9.Restraint: The public has a right to know about its institutions and the people who are elected or hired to serve its interests. People also have a right to privacy and those accused of crimes have a right to a fair trial. There are inevitable conflicts between the right to privacy, the public good and the public’s right to be informed. Each situation should be judged in the light of common sense, humanity and the public’s rights to know.
10.Originality: In the course of writing, journalists are not expected to engage in not plagiarism; they are expected to be original
RUMOURS CAN ONLY FLOURISH WHERE PROFESSIONALISM IS REMOVED FROM JOURNALISM PRACTICE.
WHAT NEEDS TO BE DONE IN BAYELSA STATE
Most often, those in Government blame the opposition for rumour mongering. However, it has been observed that even public office holders can be very active agents of rumour mongering. They do so by their unfounded and often skewed comments, unfair assessments and unguarded utterances. Such people release confidential information, which are usually misunderstood or falls into the hands of vicious propagandists.
RECOMMENDATIONS
1.Formation of Government House Chapel of NUJ:
This Chapter should be inaugurated by the Governor of Bayelsa State through the Commissioner for Information. The inauguration of this Chapter will provide a platform and a CLEARING HOUSE for journalists to gather authentic information and disseminate same to the public. This prevents the spread of vicious rumours and vile propaganda. It should be mandatory for every information manager in Bayelsa State to belong to the NUJ and abide by the ethics of the profession.

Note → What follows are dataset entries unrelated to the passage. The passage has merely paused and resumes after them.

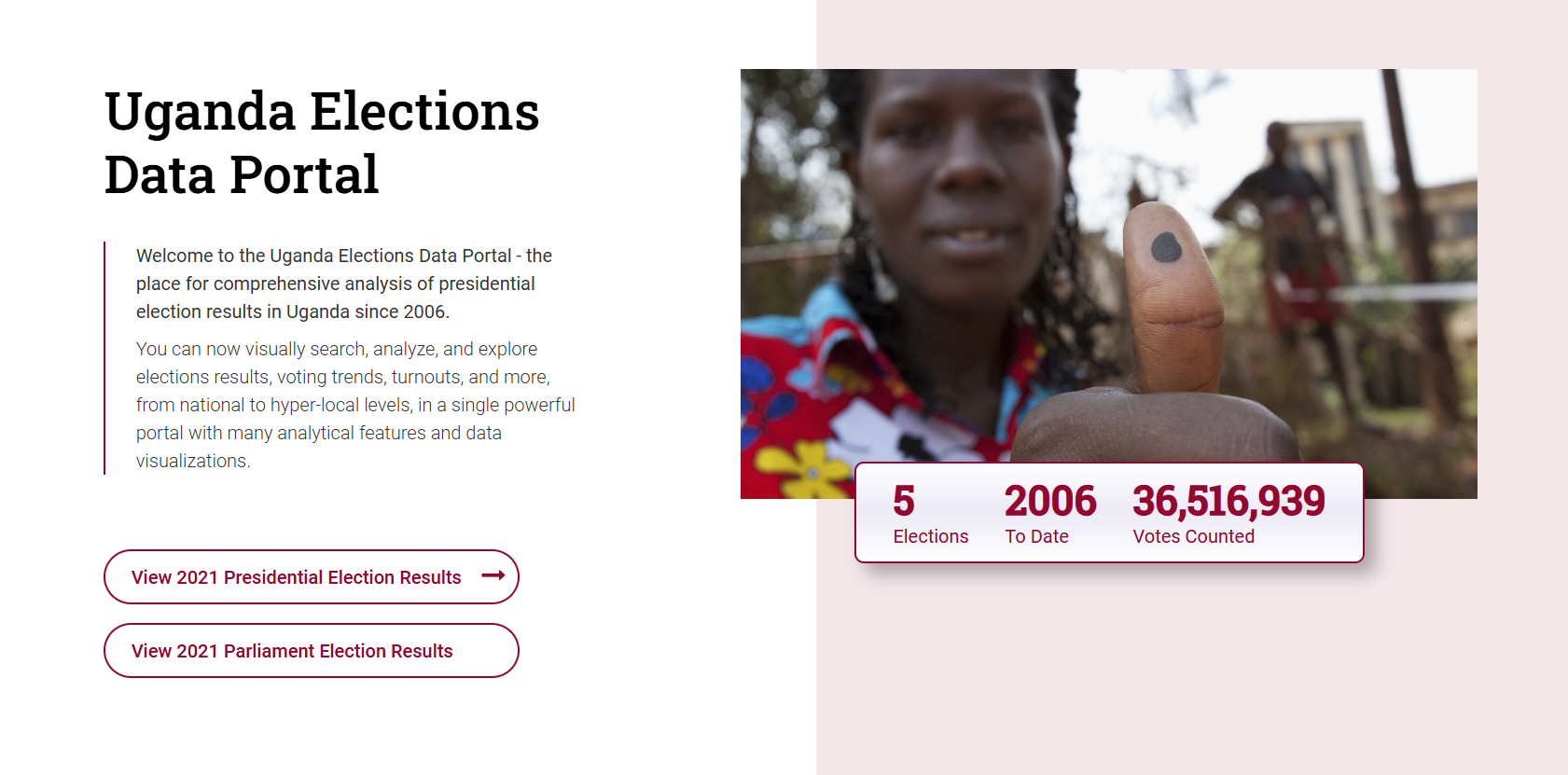Screen dimensions: 1568x775
Task: Click the 2006 figure in the stats card
Action: coord(1050,502)
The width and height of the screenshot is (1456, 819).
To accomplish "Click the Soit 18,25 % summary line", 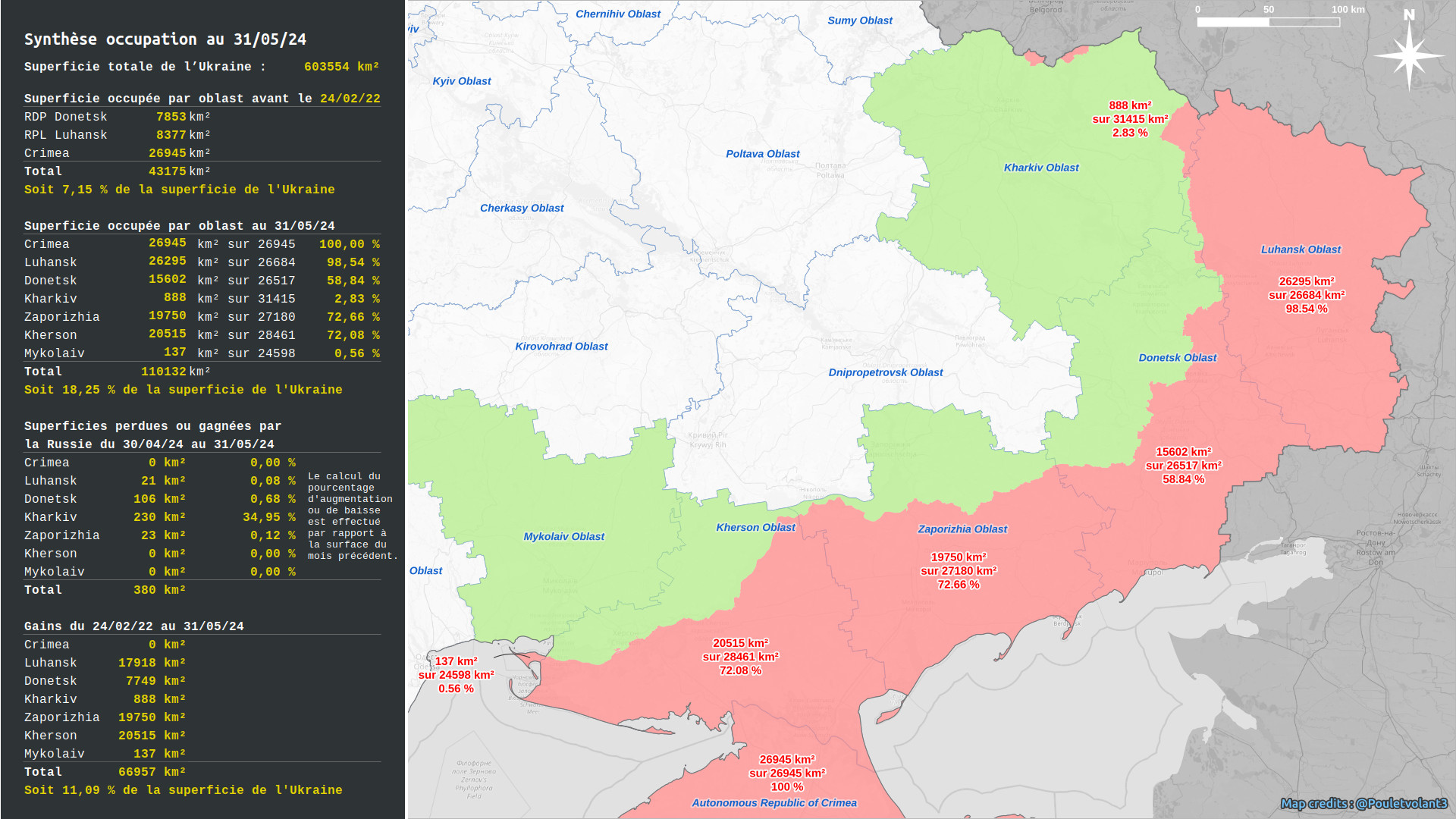I will [183, 390].
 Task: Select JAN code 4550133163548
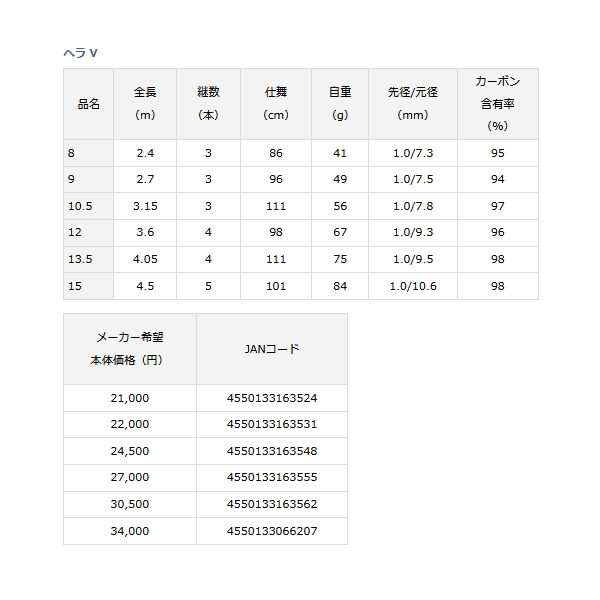point(272,451)
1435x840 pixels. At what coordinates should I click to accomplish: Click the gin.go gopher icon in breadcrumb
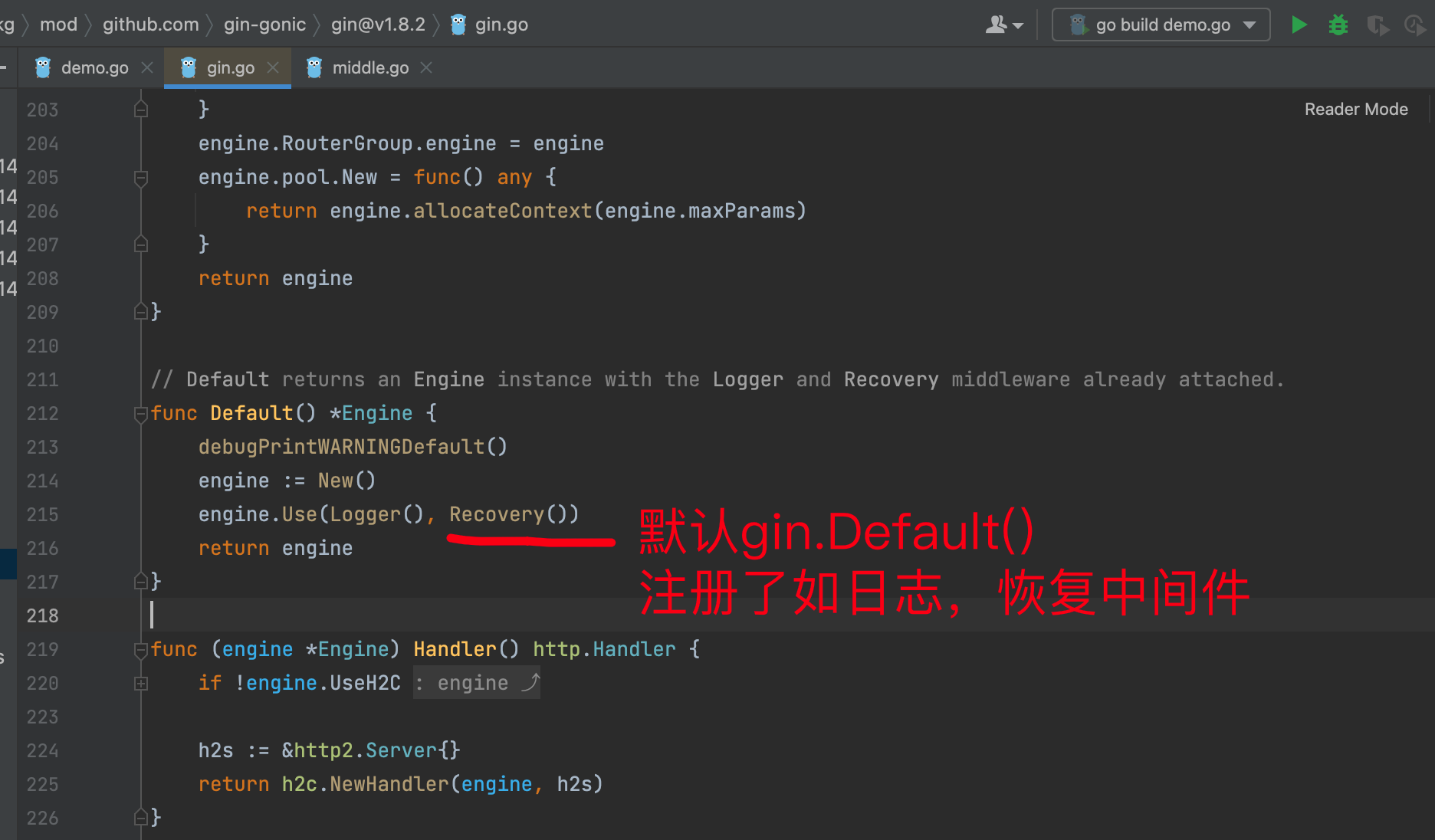(458, 25)
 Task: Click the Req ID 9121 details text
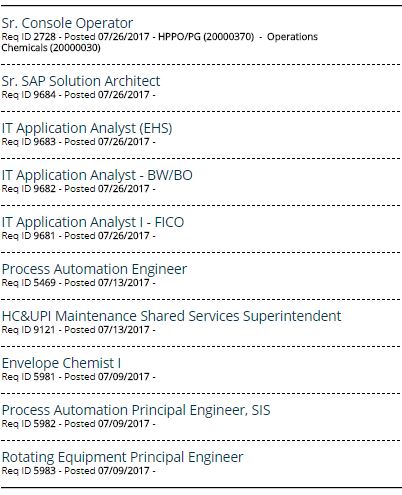[x=79, y=330]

2.Encourage non-Professional Journalists to Professionalize:
Another way of tackling the incidence of rumour mongering is to encourage non-professional journalists to undergo training. For instance, in Bayelsa State, there is an institute where journalists can be trained. Such training should be made compulsory for non-professional journalists.
3.Principal Information Managers should embrace the SOCIAL MEDIA: The Social Media is wider than the traditional media where editors and sub-editor etc are regarded as gate-keepers. The only thing you can defend on the social media platform is the TRUTH; and those who peddle falsehood are easily identifiable. The bottom-line is that professional journalists abide by the ethics of their profession while non-journalists see the practice as a trial and error game where money and influence replace integrity. In reality the BROWN ENVELOP cannot replace truth.
CONCLUSION:
A professional journalist does intensive research, and verifies facts because facts are sacred. Basically it is assumed that all principal information managers at all levels of government are journalists, as non-journalists can misinform the public. This is probable because they do not feel obliged by the ethics of journalism. No profession survives without a code of ethics. Government policies and programmes are better conveyed through organized channels of communication. In this enterprise, professional bodies that set standards such as the NUJ cannot be ignored. Several research evidences establish a relationship between rumour mongering and non-professionalism of the practice. There is also massive evidence that training principal information managers can improve information management in the public domain. On the strength of this, the only cure to the menace of rumour mongering is to train non-professional journalists to undergo the requisite training to understand the fact that the professional integrity of journalism is underpinned by ETHICS AND DISCIPLINE. RUMOURS AND DISTRACTIVE, DESTRUCTIVE, AND AN INSTRUMENT OF DESTABILIZATION. In Bayelsa State, we cannot tolerate the spread of vile and vicious rumours to undermine the good intention, programmes and policies of government. WE MUST EMBRACE PROFESSIONAL JOURNALISM TO CURE THE DEBILITATING EFFECTS OF THE MALAISE OR RUMOUR MONGERING. The public should know the difference between ROBUST JOURNALISM and WRETCHED RUMOUR MONGERING.

Idumange John
Chairman- Bayelsa Social Media Committee.